Concepita per il Padiglione Francia ad Expo Milano 2015 e in linea con il tema dell’Esposizione Universale “Nutrire il pianeta, energia per la vita“, la mostra racconta il mondo dei tessuti nella sua incredibile diversità, allo scopo di mostrare il campo delle possibili sinergie fra i sistemi produttivi alimentari e quelli tessili.
Tra le mura di Palazzo delle Stelline, sede dell’Institut Français a Milano, Lille3000 con il sostegno della Métropole Européenne de Lille e della regione Nord-Pas de Calais è riuscita a creare un percorso espositivo unico: fibre e tessuti mai visti, giunti dai vari continenti per far conoscere al grande pubblico le nuove prospettive ambientali e scientifiche rese possibili dal trattamento delle materie naturali.
Arancia, ananas, banana, ortica, alghe, vini, birre, crostacei…Frutta e verdura (e non solo) al servizio della moda! L’industria tessile del futuro fa degli scarti alimentari una vera e propria risorsa da cui attingere per realizzare supporti innovativi capaci di soddisfare le esigenze del mercato e di rispondere al bisogno di sostenibilità di un pianeta sempre più a rischio.
In Giappone, fin dal 13esimo secolo, le banane vengono utilizzate per realizzare un tipo di tessuto, lo “jusi” leggerissimo, tuttora impiegato per il confezionamento dei kimono. Si tratta di un simil-cotone ricavato dagli steli cui sono attaccati i caschi di banane. Dita Sandico ha aperto la strada alla trasformazione delle foglie di banano in abacà “seta di banano”. Nel 2014 la fibra è arrivata al grande pubblico con l’abito realizzato da Coralie Marabelle su tessuto di ananas e banano opera di Elodie Brunet e con l’abito dell’artista Em Riem fatto interamente di foglie di banano essiccate.

▶ [Record]:
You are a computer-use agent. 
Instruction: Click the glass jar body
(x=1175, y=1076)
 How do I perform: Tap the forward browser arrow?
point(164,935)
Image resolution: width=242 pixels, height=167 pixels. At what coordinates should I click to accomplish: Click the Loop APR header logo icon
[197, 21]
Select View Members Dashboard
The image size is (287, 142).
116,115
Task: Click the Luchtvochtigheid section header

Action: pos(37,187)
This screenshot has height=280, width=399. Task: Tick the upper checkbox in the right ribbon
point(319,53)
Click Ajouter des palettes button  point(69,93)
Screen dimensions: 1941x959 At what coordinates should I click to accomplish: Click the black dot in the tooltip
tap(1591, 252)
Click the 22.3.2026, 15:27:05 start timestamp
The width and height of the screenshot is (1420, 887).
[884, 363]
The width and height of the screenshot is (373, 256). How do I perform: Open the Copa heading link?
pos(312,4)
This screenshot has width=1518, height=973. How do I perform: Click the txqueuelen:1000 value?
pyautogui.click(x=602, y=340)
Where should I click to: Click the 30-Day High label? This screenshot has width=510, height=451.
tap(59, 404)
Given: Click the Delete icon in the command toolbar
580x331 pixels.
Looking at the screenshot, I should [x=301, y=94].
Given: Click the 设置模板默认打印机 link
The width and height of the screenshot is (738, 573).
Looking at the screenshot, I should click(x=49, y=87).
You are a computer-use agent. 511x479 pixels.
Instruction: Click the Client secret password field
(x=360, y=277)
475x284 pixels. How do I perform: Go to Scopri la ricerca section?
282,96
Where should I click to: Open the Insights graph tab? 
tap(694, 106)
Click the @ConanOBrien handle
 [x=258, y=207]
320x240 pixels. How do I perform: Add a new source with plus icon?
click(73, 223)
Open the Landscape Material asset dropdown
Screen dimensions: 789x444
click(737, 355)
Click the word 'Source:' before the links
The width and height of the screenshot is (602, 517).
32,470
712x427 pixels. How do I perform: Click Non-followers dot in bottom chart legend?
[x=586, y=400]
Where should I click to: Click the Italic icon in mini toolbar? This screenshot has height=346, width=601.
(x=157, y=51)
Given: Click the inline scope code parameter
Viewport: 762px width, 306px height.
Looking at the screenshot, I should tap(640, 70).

▶ [Da svolgere]:
[a] Rispondi alle domande sul testo della mostra.
(i) In quale palazzo ha sede l'Institut Français a Milano?
(ii) Da quale secolo in Giappone le banane vengono usate per realizzare un tessuto?
(iii) In quale anno la fibra è arrivata al grande pubblico?
[b] Nel testo della mostra, riscrivi il tratto da "Concepita per il" fino a "e quelli tessili." e sostituisci "la mostra" con "l'esposizione".
I record non servono per svolgere il lavoro.

▶ [Risposte per compito]:
[a]
(i) Palazzo delle Stelline
(ii) Dal 13esimo secolo
(iii) Nel 2014

[b]
Concepita per il Padiglione Francia ad Expo Milano 2015 e in linea con il tema dell’Esposizione Universale “Nutrire il pianeta, energia per la vita“, l'esposizione racconta il mondo dei tessuti nella sua incredibile diversità, allo scopo di mostrare il campo delle possibili sinergie fra i sistemi produttivi alimentari e quelli tessili.